Carry on the study abstract about autistic children's descriptions of pictured animals, starting right after its final sentence.
==== TEXT PASSAGE
Abstract
Autistic children have difficulties in adapting their language for particular listeners and contexts. We asked whether these difficulties are more prominent when children are required to be cognitively flexible, when changing how they have previously referred to a particular object. We compared autistic (N = 30) with neuro-typical 5- to 7-year-olds. Each child participated in two conditions. In the switch condition, the same animal had to be re-described across trials to be appropriately informative (e.g. a participant could appropriately describe a picture as ‘dog’ on one trial but later the participant needed to re-describe the same picture as ‘spotty dog’ to differentiate it from a co-present black dog). In the no-switch condition, no picture needed to be re-described. Nonetheless, the conditions were matched regarding the requirement to use both complex (e.g. spotty cat) versus simple expressions (e.g. horse). Autistic children were more over-informative than peers even prior to the requirement to re-describe an animal. Overall, we found a main effect of the switch condition and no interaction with group. Switching a description hinders the ability of children to be appropriately informative. As autistic children are generally less appropriately informative, the requirement to switch leads to particularly poor performance in autism.
========
==== STORED DATA
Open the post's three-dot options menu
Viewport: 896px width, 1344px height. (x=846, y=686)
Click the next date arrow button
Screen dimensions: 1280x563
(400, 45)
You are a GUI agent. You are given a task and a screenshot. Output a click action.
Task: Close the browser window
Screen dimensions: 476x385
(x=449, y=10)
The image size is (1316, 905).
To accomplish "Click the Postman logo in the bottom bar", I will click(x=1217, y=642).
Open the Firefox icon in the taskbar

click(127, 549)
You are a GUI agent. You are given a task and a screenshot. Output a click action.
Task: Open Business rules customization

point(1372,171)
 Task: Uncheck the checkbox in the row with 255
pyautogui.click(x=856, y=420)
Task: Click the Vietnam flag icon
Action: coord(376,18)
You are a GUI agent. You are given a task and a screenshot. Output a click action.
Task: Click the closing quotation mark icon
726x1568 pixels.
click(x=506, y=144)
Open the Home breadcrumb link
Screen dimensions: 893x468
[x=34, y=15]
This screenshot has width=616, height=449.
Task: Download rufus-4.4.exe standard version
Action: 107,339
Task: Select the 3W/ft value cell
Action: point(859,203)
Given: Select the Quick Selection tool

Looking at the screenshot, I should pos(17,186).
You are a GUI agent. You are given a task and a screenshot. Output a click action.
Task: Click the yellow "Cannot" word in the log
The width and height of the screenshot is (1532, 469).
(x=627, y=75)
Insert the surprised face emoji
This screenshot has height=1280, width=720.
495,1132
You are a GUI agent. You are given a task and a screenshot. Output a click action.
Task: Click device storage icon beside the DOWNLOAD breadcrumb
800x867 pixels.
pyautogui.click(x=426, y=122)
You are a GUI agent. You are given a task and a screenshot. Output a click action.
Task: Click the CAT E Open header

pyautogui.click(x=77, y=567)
========
_ANSWER FOR THIS EXERCISE_:
Lay abstract
The way autistic individuals use language often gives the impression that they are not considering how much information listeners need in a given context. The same child can give too much information in one context (e.g. saying ‘the big cup’ with only one cup present) and too little information in another context (e.g. entering a room and announcing ‘the red one’ when the listener has no prior knowledge regarding what this refers to). We asked whether many autistic children particularly struggle to tailor their language appropriately in situations where this means changing how they have previously described something. That is, if a speaker has recently described an object as ‘the cup’, the need to switch to describing it as ‘the big cup’ could hinder the speaker’s ability to use language in a context-appropriate way. We found that switching descriptions indeed makes it more difficult for children to use language in a context-appropriate way, but that this effect did not play out differently for autistic versus neuro-typical children. Autistic children were, however, less likely to provide a context-appropriate amount of information overall than were neuro-typical peers. The combination of these effects meant that when object re-description was required, autistic children only produced an appropriate description half the time. In contrast, without a requirement to re-describe, autistic children could indeed take listener informational needs into account. Applied professionals should consider whether a requirement to change the way the child has previously said something may hinder a child’s ability to communicate effectively.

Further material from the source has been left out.